EXTRAIT DE PAGE
·····

Un pêcheur répond aux accusations de torture des écologistes

Réponse d'un pêcheur aux écologistes au sujet du no-kill
Cela illustre bien l’ignorance de certaines personnes apparentant la pêche à de la torture, cette vision est trop simple et ne tient pas compte de la multitude de façon de pêcher avec plus ou moins de respect envers les poissons.

En France je nous croyais à l’abri des pensées et comportements extrémistes qui sévissent par exemple en Suisse, où tout poisson pêché doit obligatoirement être tué. Loi écologiste paradoxale et incohérente pour toute personne qui pratique la pêche, mais d’un point de vue d’un non pêcheur qui peut être logique. Une page Facebook française a récemment comparé la pêche à la torture, à la chasse aux espèces protégées en Afrique et autre activité plutôt horribles et cruelles. Mais que répondre ?

Etant moi-même très concerné par la cause animale et à deux doigt de devenir vegan, ce parti pris de quelqu’un voulant protéger les animaux à l’encontre de la pêche m’a interpellé. Non pas interrogé car cela fait des années que je me suis moi-même questionné sur mon impact et mon activité halieutique, mais interpellé.

·····

SEGMENT DE DONNÉES
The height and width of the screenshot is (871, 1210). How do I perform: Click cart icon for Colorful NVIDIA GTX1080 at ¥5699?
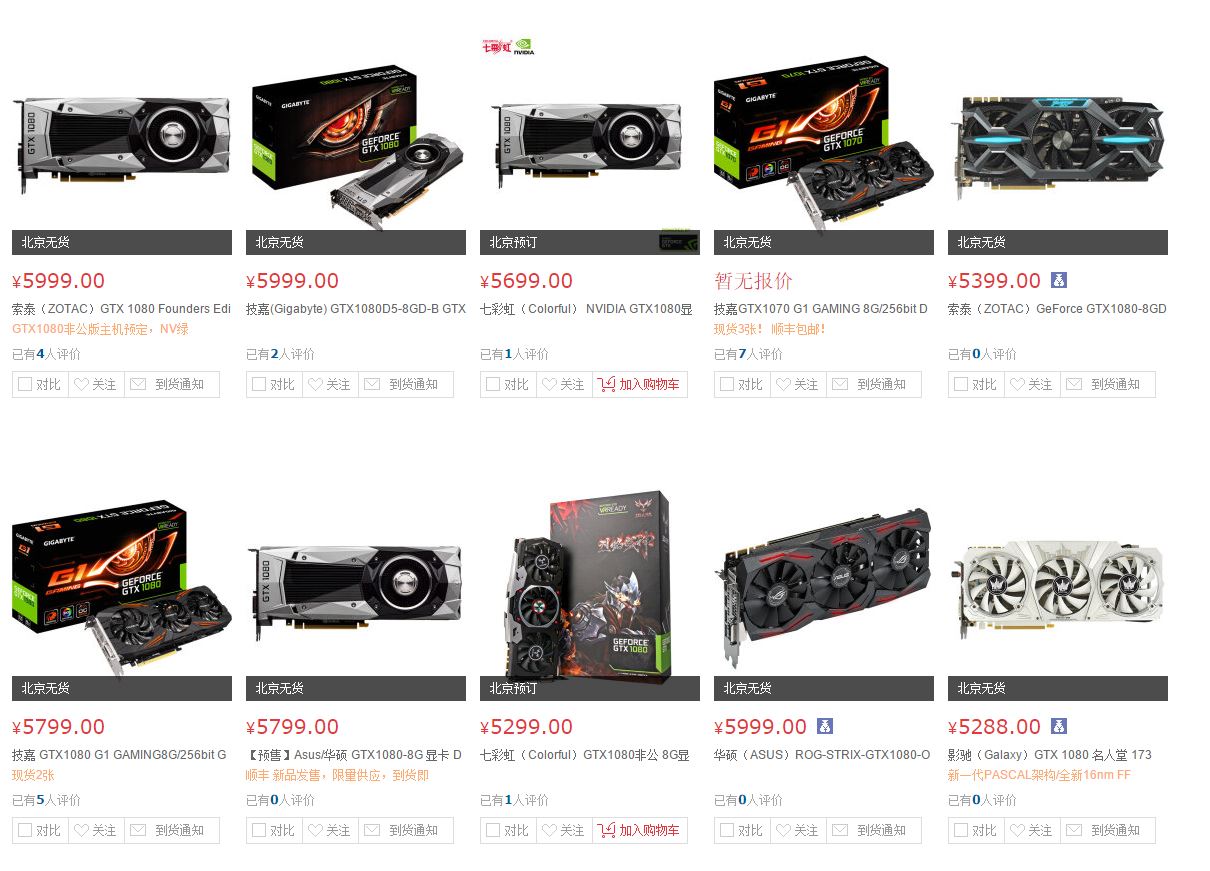[x=606, y=384]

·····

TÂCHES À RÉALISER
a. Modifiez le passage de l'extrait sur la pêche situé entre « Réponse d'un pêcheur » et « Mais que répondre ? », bornes incluses, en remplaçant « torture » par « cruauté ».
b. Écrivez la suite de l'extrait sur la pêche, en reprenant après sa dernière phrase.

RÉPONSES FOURNIES
a.
Réponse d'un pêcheur aux écologistes au sujet du no-kill
Cela illustre bien l’ignorance de certaines personnes apparentant la pêche à de la cruauté, cette vision est trop simple et ne tient pas compte de la multitude de façon de pêcher avec plus ou moins de respect envers les poissons.

En France je nous croyais à l’abri des pensées et comportements extrémistes qui sévissent par exemple en Suisse, où tout poisson pêché doit obligatoirement être tué. Loi écologiste paradoxale et incohérente pour toute personne qui pratique la pêche, mais d’un point de vue d’un non pêcheur qui peut être logique. Une page Facebook française a récemment comparé la pêche à la cruauté, à la chasse aux espèces protégées en Afrique et autre activité plutôt horribles et cruelles. Mais que répondre ?

b.
J’en suis venu tout naturellement à la conclusion qu’une personne qui prend la pêche pour de la torture animale est tout simplement quelqu’un qui n’a jamais pêché de sa vie, ou alors qui a été initié par quelqu’un qui ne respecte pas du tout les poissons, il y en a. Mais la pêche regroupe tellement de pratiques différentes qu’un pêcheur confirmé sait qu’il est possible de pratiquer cette activité en respectant un maximum les poissons. Et bien sûr il est tout aussi possible de pratiquer la pêche en faisant souffrir un maximum les poissons.

Alors oui on peut exclure de cette notion de respect les pêcheurs qui ne remettent pas à l’eau leurs poissons, qui les laissent agoniser et étouffer des heures à l’air. Oui on peut être choqué par la pêche aux appâts vivants qui s’apparente effectivement à de la torture animale d’espèces qui ne peuvent exprimer leur souffrance.

Oui on peut trouver horrible les méthodes de pêche qui piquent les poissons loin dans la gorge en leur administrant des blessures fatales.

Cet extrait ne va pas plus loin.